Source extract:
· · · · ·

The species at the center of the research bore only a passing resemblance to today's Homo sapiens. Known as Australopithecus afarensis, the human forebears were long-limbed, about four feet tall, resembling chimpanzees that walked upright but also partially lived in trees. They were thought to have eaten mostly leaves and fruits. But now scientists have a more accurate picture of their diet and behavior.

“This new discovery clearly shows that the picture we had was wrong, because the species was not only using tools, but was using tools to interact with large mammals, to exploit meat from very large mammals and no other non-human species can do that,” said Alemseged.

They weren’t so much hunting their meals as scavenging them, he said, because their legs weren’t built for chasing prey. Alemseged believes they would venture into the open grasslands of East Africa to find dying or recently deceased animals, like antelope, and use their tools to obtain the nutrient-rich meat. Then, they would need to work as a team in a landscape teeming with other hostile, hungry predators.

 

Fossilized bone fragments from Dikika, Ethiopia that show evidence of stone tool use. Copyright California Academy of Sciences.

“When some were using tools to carve the meat off the bone or break the bones to access the marrow, some maybe were watching for hyenas or lions. And that’s why I can confidently say that when we revise the textbooks for the earliest evidence for stone tool use and meat eating, we will have to revise also the picture of the species Australopithecus afarensis on the ancient landscape,” he added.

The behavior suggests a certain level of intelligence and planning, which is impressive considering that “Lucy,” a partial skeleton of Australopithecus afarensis unearthed 36 years ago, had a brain that was roughly a third the size of a human brain, which first started cogitating in modern human form about 200,000 years ago.

Humans and chimps share a common evolutionary ancestor, and chimps also use tools, such as twigs to dig for termites in mounds or rocks to break open nuts. Humans, however, are the only primate species to intentionally make sharp-edged tools to hunt or scavenge prey much larger than themselves.

Leaving no fossil unturned

Alemseged’s latest discovery grew out of the Dikika Research Project, which he has led since 1999, looking annually for fossils in the Afar region of Ethiopia -- a dry land once dotted with forests and grassy savannahs on which the earliest upright human ancestor would have taken its first two-legged steps six million years ago. In early 2009, just six miles from where Lucy was found, this “cradle of mankind” as Alemseged calls it, offered up the tantalizing find announced this week.

“We took everything back to the camp and a group of us was sitting in the camp and just everyday going through each bone. And then our paleontologist noticed something on the foot bone of an antelope, and when we looked at it, there were cut marks evidently,” Alemseged said.

Although that bone didn’t turn out to have the cut marks that were indicative of stone tool use, two bone fragments did – one from the rib bone of a cow-like animal and one from the leg of a goat-sized antelope. But the team had to be sure, because the marks could have been caused by abrasion over the years or by the teeth of another predator. So Alemseged received permission from the government of Ethiopia to send the bones out of the country to Arizona State University, where they were examined by high-tech forensic tools.

· · · · ·

Source data:
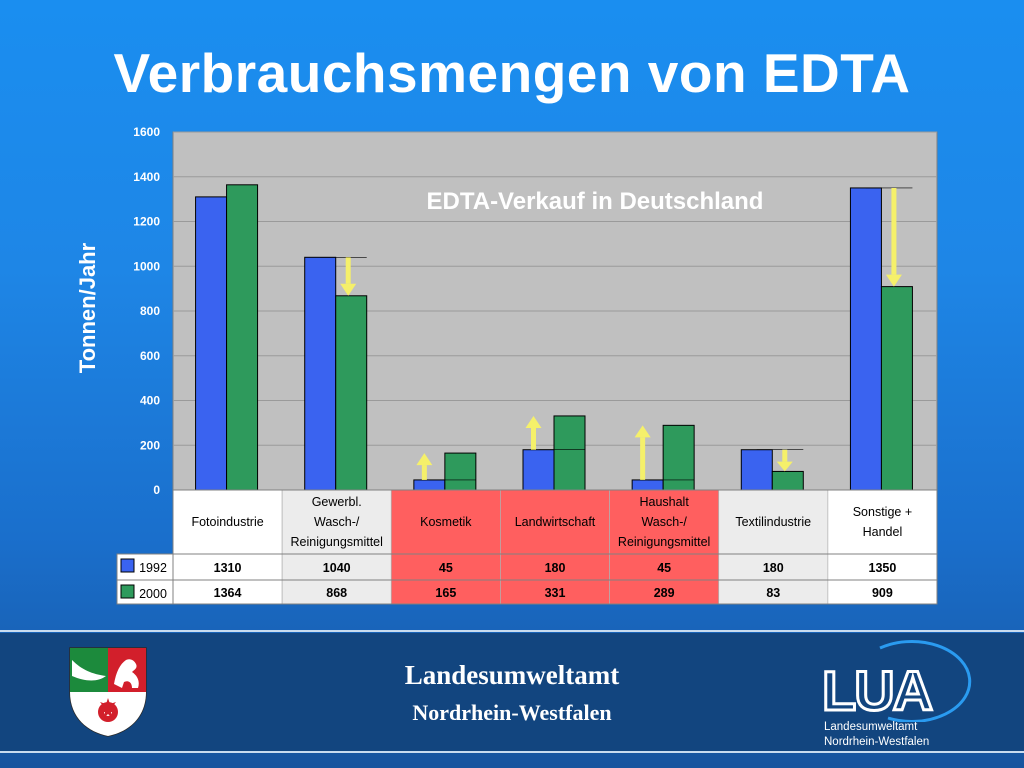  Describe the element at coordinates (108, 692) in the screenshot. I see `nrw-coat-of-arms` at that location.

· · · · ·

Your tasks:
A - Echo the passage of the Dikika fossil article, everything from "Fossilized bone fragments" down to "200,000 years ago.".
B - Translate this sentence from the Dikika fossil article into Spanish: "They were thought to have eaten mostly leaves and fruits."

Set of answers:
A -
Fossilized bone fragments from Dikika, Ethiopia that show evidence of stone tool use. Copyright California Academy of Sciences.

“When some were using tools to carve the meat off the bone or break the bones to access the marrow, some maybe were watching for hyenas or lions. And that’s why I can confidently say that when we revise the textbooks for the earliest evidence for stone tool use and meat eating, we will have to revise also the picture of the species Australopithecus afarensis on the ancient landscape,” he added.

The behavior suggests a certain level of intelligence and planning, which is impressive considering that “Lucy,” a partial skeleton of Australopithecus afarensis unearthed 36 years ago, had a brain that was roughly a third the size of a human brain, which first started cogitating in modern human form about 200,000 years ago.

B - Se creía que se habían alimentado principalmente de hojas y frutas.